Riporta parola per parola, dal testo sulle confessioni di Rousseau, il tratto che va da "Nelle confessioni dell’autore" fino a "nei minimi dettagli.".

* **Documento di partenza**:
============================================================

Ne “Le confessioni” di Rousseau l’obiettivo dello scrivere è riparatorio, ma permette al tempo stesso di provare un sottile piacere nel ricordare, nonché rende possibile l’intreccio tra il ricordo romanzato e l’obiettività della memoria. Il piacere è dato dal fatto che il confessare determina un immediato abbassamento della tensione interna. Confessare, in più, permette la ripetizione dell’azione ed inoltre soddisfa il bisogno di punizione. Infatti, confessando una colpa, si sa che ne seguirà una punizione e, da un punto di vista psicologico, per emendarsi dalla colpa, la confessione sembra non bastare ed è necessaria anche la punizione.

Nelle confessioni dell’autore svizzero l’atto si configura come una modalità di rielaborazione psicologica lenta-globale, che ben si riscontra nel suo raccontare tutto nei minimi dettagli.

============================================================

* **Dati archiviati**:
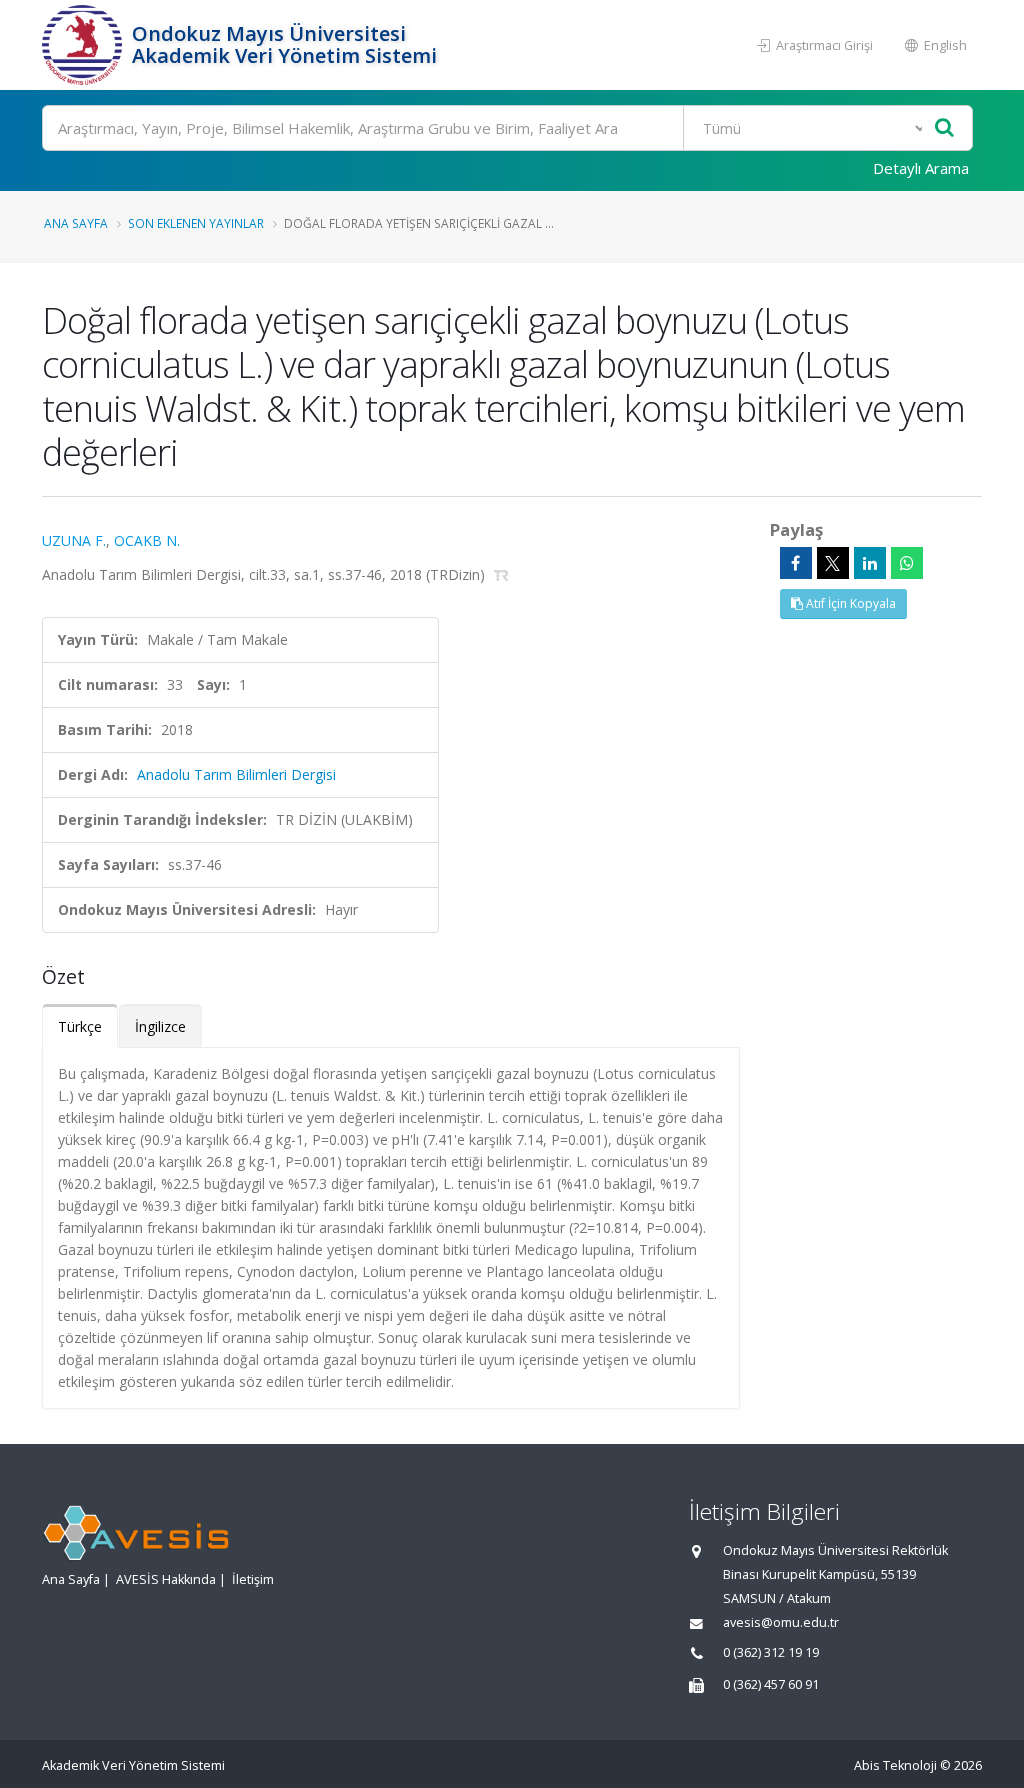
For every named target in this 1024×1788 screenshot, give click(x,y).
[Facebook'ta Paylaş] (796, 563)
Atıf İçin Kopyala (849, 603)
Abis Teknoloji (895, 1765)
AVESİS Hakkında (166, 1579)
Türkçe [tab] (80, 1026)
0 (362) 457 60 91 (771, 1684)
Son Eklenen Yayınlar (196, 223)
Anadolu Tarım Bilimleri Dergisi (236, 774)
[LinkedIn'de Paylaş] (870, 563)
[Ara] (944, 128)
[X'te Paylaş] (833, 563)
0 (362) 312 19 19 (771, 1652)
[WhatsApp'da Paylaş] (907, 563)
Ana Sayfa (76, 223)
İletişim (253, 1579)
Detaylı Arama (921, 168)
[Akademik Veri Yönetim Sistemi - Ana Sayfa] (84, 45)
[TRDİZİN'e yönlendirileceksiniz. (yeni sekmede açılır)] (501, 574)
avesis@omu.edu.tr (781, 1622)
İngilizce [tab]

============================================================

* **Risposta scritta**:
Nelle confessioni dell’autore svizzero l’atto si configura come una modalità di rielaborazione psicologica lenta-globale, che ben si riscontra nel suo raccontare tutto nei minimi dettagli.